Genetic Testing: To Know Or Not Know?
The FDA’s recently decided to allow 23andMe, a popular genetics firm, to tell consumers whether they carry gene mutations linked to breast and ovarian cancers. Indeed, several medical organizations and patient advocates are in favor of testing and disclosure. But they also have concerns about possible unplanned consequences.
Genetic Testing: Tests Have Serious Limitations
Most genetic testing requires a doctor’s prescription. But the new 23andMe test, which costs about $200, is the only one approved by the FDA for direct-to-consumer genetic testing so far. The mutations it tests for, which happen in genes known as BRCA 1 and 2, are most common in people of Eastern European Jewish ancestry. But the results don’t rule out the presence of more than 1,000 other mutations of those genes. And these three mutations included in the 23andMe test are not the most common BRCA1/BRCA2 mutations in the general population.
Currently, there is much uncertainty on how other mutations affect the ones that are detected for risk factors, which means the false positives and false negative rate could be high.

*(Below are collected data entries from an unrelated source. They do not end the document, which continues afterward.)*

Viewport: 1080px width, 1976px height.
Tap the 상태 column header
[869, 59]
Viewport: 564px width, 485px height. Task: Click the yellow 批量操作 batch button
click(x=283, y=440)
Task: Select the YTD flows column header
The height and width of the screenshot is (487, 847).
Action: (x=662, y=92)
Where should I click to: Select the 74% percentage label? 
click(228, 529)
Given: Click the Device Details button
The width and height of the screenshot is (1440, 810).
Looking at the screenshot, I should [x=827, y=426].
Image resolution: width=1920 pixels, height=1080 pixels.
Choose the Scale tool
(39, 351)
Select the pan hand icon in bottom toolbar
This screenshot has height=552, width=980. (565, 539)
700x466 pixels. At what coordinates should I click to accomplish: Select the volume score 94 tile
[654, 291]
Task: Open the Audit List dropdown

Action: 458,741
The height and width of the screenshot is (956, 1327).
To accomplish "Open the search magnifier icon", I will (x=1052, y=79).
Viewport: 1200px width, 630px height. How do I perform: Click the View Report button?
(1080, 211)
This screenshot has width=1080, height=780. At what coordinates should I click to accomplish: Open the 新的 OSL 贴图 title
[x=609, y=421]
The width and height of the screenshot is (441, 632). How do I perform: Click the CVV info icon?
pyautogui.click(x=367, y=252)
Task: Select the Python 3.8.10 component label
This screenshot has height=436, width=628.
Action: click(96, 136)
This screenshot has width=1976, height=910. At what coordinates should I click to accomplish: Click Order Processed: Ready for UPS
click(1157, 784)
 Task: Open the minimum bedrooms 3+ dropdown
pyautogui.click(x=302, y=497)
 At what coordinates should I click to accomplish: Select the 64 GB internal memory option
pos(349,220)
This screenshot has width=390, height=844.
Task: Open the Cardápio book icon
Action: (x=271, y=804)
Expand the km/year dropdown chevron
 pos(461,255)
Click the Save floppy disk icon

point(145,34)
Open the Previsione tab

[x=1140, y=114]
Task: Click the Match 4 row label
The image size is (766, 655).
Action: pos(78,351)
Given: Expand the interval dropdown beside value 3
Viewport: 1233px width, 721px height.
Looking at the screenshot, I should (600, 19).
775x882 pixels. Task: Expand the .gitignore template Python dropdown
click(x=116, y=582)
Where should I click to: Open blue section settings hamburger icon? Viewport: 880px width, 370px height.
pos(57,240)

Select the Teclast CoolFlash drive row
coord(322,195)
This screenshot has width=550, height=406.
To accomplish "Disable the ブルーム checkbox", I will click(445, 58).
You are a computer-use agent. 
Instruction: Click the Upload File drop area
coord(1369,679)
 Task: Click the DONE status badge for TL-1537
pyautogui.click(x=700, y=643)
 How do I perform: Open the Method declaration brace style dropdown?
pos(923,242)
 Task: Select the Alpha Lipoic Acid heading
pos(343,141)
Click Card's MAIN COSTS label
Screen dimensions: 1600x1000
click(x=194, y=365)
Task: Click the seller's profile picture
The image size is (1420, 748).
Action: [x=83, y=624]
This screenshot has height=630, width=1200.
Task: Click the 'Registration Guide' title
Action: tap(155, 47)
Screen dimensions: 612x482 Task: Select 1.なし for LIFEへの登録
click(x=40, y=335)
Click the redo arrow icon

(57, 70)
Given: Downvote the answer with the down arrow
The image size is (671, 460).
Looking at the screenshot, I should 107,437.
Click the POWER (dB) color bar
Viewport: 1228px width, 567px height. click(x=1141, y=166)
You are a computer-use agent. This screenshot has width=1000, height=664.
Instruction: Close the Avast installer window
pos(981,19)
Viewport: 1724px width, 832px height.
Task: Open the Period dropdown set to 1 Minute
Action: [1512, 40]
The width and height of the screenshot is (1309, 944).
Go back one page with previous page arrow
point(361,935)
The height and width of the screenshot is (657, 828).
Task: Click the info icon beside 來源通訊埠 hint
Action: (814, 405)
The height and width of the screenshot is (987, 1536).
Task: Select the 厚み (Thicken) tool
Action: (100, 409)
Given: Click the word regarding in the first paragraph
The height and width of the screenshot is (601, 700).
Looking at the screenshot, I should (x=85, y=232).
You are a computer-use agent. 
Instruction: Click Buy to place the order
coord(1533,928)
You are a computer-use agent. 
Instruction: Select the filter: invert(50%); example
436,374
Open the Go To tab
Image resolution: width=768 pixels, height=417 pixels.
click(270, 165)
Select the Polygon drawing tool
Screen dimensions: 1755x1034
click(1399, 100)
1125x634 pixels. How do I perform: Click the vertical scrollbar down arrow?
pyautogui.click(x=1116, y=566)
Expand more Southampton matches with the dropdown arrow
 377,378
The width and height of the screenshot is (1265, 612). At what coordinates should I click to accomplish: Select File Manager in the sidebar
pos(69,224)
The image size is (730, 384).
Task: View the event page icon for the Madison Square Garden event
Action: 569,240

Thus some people might take drastic action like breast removal but still be a false positive. Other people might relax and engage in riskier lifestyles, but these may be false negatives.
A false positive happens when testing says you have the mutation in your genes, but you actually don’t. A new study found that 40% of direct-to-consumer genetic tests had false positives. And a false negative is when the test says you don’t have the mutation, but you actually do.